• ACTION ITEM:
Leaving every picture out, repeat all of the entries below exactly.

(Screenshot grounding data)
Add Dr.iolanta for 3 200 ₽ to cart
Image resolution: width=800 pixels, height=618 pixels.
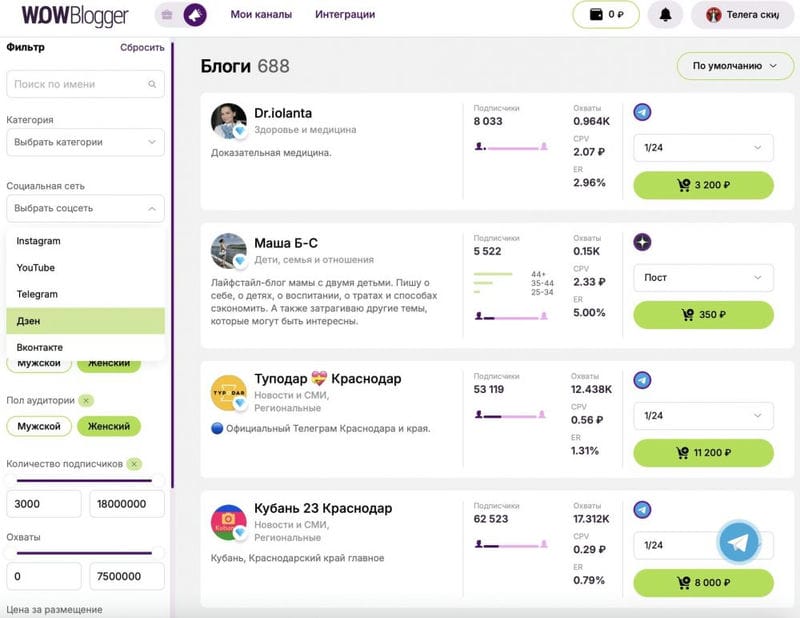703,185
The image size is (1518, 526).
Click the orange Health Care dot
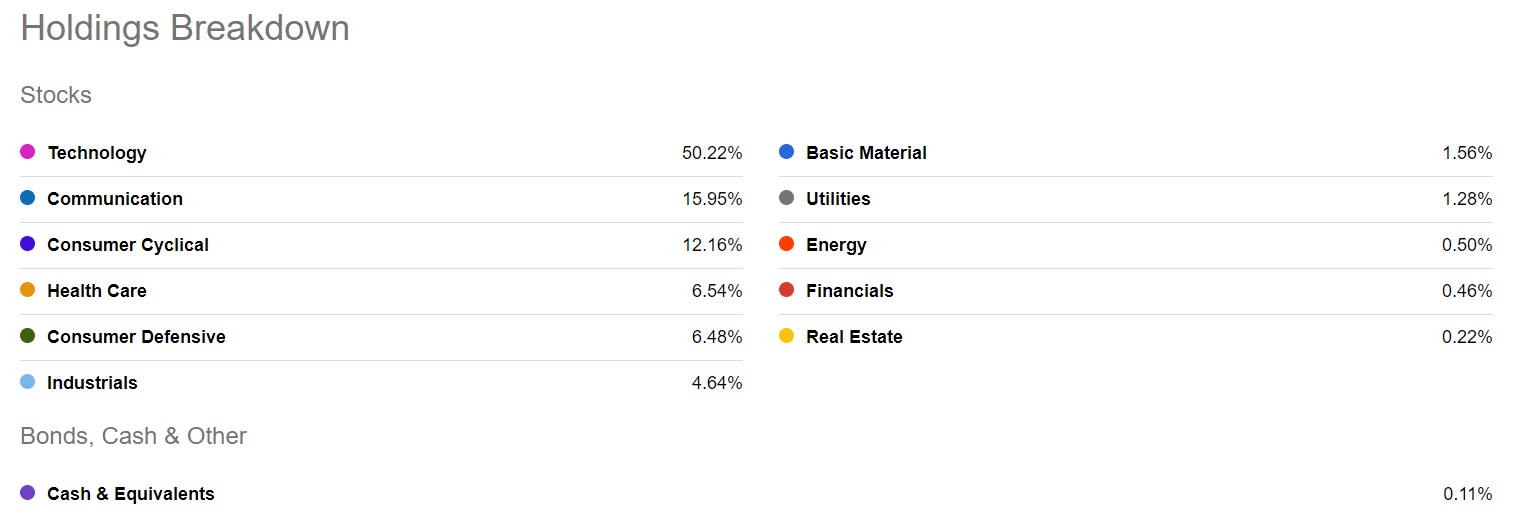[28, 290]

• RESPONSE:
Add Dr.iolanta for 3 200 ₽ to cart
Image resolution: width=800 pixels, height=618 pixels.
703,185
The image size is (1518, 526).
Click the orange Health Care dot
[28, 290]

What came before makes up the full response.